▶ Task: Each line from the start of the data below through the one containing "Task: Click the bullet before the proxy link" must be reproduced exactly.

[Records contained in a dataset]
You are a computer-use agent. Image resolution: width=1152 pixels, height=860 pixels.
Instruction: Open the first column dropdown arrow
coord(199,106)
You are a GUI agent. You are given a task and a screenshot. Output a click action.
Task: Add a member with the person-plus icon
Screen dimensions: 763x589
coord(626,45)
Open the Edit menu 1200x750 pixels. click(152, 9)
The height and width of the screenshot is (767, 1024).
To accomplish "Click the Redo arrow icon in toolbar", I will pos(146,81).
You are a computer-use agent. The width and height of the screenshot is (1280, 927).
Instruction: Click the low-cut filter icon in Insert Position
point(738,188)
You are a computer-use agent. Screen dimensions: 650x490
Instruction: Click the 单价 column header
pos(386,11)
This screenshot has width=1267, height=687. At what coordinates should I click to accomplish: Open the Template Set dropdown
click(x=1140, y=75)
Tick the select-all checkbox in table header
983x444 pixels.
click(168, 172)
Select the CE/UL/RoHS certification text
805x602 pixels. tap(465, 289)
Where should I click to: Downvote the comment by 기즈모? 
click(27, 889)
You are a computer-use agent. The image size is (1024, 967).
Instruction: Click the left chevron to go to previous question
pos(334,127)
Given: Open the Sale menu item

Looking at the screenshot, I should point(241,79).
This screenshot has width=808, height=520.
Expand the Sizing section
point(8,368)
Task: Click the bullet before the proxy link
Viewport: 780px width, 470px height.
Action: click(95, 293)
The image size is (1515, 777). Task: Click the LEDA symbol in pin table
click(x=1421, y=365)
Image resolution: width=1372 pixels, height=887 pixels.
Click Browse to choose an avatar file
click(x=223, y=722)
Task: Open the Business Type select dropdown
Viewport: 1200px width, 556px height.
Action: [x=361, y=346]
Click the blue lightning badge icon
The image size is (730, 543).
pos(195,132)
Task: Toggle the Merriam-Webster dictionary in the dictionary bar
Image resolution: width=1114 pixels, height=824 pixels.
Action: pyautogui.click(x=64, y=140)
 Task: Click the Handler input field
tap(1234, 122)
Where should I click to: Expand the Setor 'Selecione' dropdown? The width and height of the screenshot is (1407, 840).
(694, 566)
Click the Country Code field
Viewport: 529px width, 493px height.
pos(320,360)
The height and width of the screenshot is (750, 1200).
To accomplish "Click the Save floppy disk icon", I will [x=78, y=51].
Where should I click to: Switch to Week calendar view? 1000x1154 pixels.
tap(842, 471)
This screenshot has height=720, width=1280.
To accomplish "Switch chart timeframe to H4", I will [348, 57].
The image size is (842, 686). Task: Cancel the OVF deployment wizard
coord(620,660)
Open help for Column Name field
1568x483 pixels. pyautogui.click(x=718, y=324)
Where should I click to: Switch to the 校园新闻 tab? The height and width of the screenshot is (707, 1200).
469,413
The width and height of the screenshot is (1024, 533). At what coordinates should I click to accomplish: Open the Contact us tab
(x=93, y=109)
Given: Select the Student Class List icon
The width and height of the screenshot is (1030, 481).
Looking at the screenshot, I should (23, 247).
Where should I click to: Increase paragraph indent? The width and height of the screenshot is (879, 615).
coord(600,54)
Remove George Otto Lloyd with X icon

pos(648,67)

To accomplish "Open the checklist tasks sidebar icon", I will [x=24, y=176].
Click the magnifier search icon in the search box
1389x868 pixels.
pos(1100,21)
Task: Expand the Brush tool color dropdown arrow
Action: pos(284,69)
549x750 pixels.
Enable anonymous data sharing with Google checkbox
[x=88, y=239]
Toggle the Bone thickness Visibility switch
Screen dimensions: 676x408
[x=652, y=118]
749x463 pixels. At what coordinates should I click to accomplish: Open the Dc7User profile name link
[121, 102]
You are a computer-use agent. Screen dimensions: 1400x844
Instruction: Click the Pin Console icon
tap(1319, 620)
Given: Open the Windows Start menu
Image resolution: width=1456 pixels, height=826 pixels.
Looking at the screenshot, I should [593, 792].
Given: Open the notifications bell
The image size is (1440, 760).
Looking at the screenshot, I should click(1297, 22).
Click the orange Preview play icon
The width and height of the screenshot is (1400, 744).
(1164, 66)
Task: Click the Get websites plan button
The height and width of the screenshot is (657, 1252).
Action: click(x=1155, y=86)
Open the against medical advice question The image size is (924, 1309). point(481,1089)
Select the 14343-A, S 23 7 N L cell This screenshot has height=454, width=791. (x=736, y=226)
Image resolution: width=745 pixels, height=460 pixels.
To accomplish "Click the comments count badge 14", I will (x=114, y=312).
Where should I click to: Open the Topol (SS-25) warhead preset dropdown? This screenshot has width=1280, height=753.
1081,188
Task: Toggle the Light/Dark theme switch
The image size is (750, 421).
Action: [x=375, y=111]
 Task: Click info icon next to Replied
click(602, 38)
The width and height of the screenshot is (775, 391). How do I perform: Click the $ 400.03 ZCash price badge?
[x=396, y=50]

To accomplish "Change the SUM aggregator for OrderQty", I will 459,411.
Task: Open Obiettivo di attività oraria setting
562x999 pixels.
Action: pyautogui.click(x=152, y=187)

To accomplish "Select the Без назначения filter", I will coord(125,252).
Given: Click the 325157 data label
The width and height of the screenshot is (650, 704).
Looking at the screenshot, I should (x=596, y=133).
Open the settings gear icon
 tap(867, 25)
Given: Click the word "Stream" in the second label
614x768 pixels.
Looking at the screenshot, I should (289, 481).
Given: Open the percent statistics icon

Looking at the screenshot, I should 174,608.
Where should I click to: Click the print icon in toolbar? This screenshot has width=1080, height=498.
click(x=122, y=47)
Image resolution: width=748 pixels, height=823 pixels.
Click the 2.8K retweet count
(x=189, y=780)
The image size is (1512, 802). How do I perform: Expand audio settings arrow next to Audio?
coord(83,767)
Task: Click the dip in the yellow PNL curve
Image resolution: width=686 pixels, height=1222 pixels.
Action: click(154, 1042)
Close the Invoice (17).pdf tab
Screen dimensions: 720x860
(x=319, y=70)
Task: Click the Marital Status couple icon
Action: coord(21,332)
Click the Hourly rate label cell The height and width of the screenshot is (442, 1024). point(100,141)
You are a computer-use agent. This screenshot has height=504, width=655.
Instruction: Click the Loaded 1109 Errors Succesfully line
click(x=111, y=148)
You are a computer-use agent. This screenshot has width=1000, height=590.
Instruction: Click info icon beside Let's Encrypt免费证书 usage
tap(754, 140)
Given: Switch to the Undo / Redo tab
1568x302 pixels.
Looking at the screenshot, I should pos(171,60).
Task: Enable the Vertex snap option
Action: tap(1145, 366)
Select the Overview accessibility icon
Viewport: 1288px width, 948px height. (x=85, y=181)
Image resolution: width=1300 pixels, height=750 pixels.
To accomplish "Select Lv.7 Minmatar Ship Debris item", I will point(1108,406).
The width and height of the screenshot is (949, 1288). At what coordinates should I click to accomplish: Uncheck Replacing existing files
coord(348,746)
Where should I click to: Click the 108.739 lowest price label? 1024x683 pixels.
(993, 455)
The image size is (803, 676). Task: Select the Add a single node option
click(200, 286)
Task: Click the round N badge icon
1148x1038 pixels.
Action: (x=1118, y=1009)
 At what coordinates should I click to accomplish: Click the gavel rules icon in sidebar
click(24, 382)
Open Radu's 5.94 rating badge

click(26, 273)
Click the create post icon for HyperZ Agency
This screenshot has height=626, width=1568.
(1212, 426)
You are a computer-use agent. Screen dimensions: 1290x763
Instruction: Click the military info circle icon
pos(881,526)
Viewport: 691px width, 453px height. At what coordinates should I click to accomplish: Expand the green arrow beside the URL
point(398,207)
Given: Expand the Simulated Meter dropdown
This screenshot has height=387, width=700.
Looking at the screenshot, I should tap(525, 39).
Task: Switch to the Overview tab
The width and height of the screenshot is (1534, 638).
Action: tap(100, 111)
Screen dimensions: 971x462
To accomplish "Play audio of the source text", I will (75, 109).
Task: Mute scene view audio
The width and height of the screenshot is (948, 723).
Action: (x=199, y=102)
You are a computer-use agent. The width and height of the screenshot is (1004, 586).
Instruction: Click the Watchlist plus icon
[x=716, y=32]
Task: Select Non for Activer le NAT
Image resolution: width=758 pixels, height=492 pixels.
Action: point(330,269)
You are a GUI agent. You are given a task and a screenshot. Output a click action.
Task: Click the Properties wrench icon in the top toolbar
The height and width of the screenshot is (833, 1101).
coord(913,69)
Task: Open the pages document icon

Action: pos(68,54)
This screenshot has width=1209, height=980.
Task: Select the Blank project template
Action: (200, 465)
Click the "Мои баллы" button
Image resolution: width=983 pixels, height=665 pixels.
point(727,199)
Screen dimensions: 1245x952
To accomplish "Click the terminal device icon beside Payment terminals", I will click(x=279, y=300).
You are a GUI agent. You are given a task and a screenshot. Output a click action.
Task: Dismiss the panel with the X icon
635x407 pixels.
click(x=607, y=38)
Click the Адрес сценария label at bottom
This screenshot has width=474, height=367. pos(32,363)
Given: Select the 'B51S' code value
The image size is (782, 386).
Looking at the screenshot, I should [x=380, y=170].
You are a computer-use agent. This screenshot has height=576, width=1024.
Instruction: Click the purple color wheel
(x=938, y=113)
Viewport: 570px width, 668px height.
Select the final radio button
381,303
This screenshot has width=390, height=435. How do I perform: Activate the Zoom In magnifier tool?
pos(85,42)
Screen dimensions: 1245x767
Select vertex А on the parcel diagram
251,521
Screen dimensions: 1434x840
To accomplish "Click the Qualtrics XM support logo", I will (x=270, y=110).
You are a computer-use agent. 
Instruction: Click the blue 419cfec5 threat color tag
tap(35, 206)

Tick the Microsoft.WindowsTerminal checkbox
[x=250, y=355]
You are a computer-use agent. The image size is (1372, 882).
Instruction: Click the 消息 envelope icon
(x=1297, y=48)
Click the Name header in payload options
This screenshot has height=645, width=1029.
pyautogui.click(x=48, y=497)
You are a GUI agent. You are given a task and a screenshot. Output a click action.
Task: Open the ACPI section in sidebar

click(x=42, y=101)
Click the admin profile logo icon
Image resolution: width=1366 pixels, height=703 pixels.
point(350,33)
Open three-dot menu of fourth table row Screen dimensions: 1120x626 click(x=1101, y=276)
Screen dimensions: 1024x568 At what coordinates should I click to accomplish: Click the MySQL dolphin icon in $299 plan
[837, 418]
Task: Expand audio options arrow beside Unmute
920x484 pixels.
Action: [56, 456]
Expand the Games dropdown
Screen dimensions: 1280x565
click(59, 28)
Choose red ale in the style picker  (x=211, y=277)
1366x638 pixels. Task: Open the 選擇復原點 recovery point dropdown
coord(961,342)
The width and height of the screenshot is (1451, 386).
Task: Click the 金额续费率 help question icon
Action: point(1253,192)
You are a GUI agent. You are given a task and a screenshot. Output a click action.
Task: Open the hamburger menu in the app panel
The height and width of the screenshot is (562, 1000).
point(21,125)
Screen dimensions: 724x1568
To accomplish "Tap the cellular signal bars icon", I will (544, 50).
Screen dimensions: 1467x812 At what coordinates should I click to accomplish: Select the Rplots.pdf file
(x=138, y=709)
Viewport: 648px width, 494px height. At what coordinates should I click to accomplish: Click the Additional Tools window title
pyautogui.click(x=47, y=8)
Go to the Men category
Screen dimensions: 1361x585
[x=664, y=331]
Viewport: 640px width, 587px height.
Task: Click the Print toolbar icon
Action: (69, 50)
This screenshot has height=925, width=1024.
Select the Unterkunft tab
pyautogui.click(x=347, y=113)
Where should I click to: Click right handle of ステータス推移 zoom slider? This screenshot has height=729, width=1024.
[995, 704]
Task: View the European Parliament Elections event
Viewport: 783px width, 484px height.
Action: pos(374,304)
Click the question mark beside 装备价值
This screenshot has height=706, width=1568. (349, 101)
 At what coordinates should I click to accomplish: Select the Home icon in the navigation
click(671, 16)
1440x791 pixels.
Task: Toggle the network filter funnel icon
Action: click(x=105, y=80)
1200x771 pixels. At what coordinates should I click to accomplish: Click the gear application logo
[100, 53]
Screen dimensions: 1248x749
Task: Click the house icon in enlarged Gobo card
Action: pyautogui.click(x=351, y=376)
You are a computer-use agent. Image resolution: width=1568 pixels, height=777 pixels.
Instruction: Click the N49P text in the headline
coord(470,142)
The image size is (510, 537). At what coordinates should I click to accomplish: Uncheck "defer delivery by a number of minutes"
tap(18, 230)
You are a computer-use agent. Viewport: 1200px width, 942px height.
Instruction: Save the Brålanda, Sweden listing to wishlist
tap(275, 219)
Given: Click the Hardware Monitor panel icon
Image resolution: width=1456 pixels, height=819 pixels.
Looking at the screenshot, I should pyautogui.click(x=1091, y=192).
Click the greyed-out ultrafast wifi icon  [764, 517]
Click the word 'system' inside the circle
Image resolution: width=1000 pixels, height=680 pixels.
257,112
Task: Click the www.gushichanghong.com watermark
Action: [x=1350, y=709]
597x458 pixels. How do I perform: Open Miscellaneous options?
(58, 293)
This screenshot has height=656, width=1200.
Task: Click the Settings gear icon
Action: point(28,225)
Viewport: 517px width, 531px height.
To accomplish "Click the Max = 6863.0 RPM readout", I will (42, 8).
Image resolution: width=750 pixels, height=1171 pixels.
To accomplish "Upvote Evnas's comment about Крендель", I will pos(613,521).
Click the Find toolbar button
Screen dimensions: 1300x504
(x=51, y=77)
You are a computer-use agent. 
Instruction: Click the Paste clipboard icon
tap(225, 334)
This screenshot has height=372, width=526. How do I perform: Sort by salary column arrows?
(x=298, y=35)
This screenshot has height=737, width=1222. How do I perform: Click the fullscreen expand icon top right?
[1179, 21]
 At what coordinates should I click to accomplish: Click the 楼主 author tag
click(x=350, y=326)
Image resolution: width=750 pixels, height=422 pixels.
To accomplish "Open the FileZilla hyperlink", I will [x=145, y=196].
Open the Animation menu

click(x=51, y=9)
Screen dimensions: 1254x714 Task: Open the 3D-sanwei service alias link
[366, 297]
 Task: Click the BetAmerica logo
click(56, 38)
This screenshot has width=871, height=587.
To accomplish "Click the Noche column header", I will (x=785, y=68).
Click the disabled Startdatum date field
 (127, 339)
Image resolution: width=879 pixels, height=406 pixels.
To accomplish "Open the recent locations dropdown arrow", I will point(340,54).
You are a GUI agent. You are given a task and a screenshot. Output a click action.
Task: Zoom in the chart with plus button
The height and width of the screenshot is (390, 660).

▶ Answer to this task:
You are a computer-use agent. Image resolution: width=1152 pixels, height=860 pixels.
Instruction: Open the first column dropdown arrow
coord(199,106)
You are a GUI agent. You are given a task and a screenshot. Output a click action.
Task: Add a member with the person-plus icon
Screen dimensions: 763x589
coord(626,45)
Open the Edit menu 1200x750 pixels. click(152, 9)
The height and width of the screenshot is (767, 1024).
To accomplish "Click the Redo arrow icon in toolbar", I will pos(146,81).
You are a computer-use agent. The width and height of the screenshot is (1280, 927).
Instruction: Click the low-cut filter icon in Insert Position
point(738,188)
You are a computer-use agent. Screen dimensions: 650x490
Instruction: Click the 单价 column header
pos(386,11)
This screenshot has width=1267, height=687. At what coordinates should I click to accomplish: Open the Template Set dropdown
click(x=1140, y=75)
Tick the select-all checkbox in table header
983x444 pixels.
click(168, 172)
Select the CE/UL/RoHS certification text
805x602 pixels. tap(465, 289)
Where should I click to: Downvote the comment by 기즈모? 
click(27, 889)
You are a computer-use agent. The image size is (1024, 967).
Instruction: Click the left chevron to go to previous question
pos(334,127)
Given: Open the Sale menu item

Looking at the screenshot, I should point(241,79).
This screenshot has width=808, height=520.
Expand the Sizing section
point(8,368)
Task: Click the bullet before the proxy link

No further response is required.